● **Extract to read**:
◇ ◇ ◇ ◇ ◇

Meghan Angley Avatar
April 8, 2024
Angleys Angles 4 7

The Colorado Avalanche‘s chance at the Central Division title became pretty improbable with their loss to Dallas on Sunday. Dallas already had the edge in points, so with the game in hand advantage neutralized, the only scenarios that could get the Avs to first place include Dallas losing several games. 

The Stars sit at 107 points and the Avs are in second place with 102. Both teams have four games left in the season, and Colorado’s schedule includes some tough games down the stretch with Vegas, Winnipeg, and Edmonton.

They’ll need to accrue their own wins alongside some Dallas losses to pull it off.

So with that in mind, the Avs face the possibility of a Winnipeg Jets matchup for the first round opponent. Whether the Avs will have home ice advantage or not is still in their hands.

◇ ◇ ◇ ◇ ◇

● **Data**:
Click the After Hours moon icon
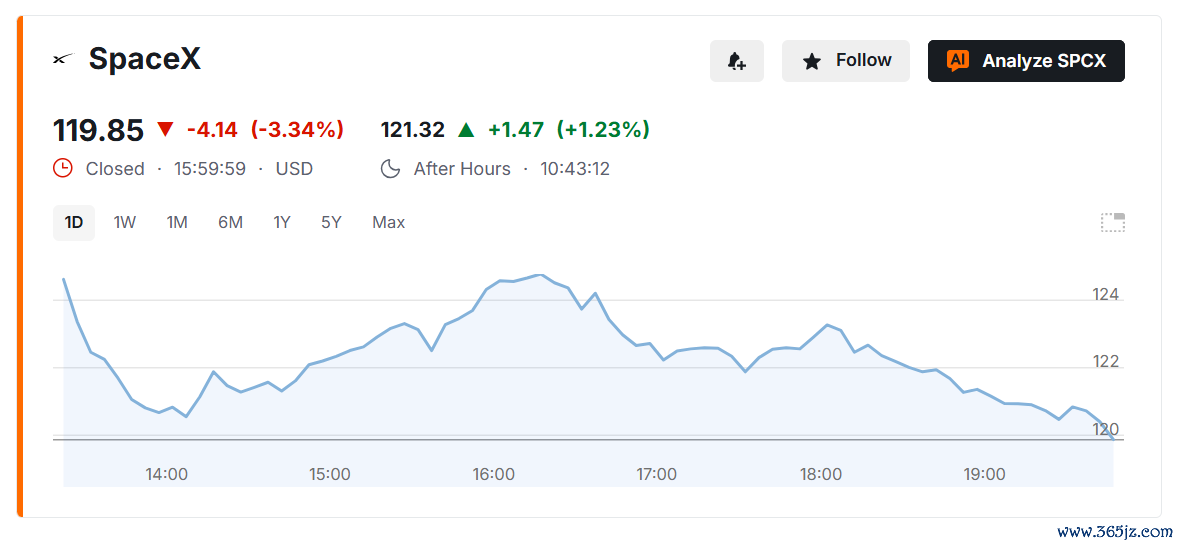 (390, 169)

◇ ◇ ◇ ◇ ◇

Answer these questions from the article above on the Avalanche's playoff position:
1. Which team beat the Avalanche on Sunday?
2. How many points do the Stars and the Avs each have?
3. Which team is named as a possible first-round opponent for the Avs?

● **The answer**:
1. Dallas
2. The Stars have 107 points and the Avs have 102.
3. The Winnipeg Jets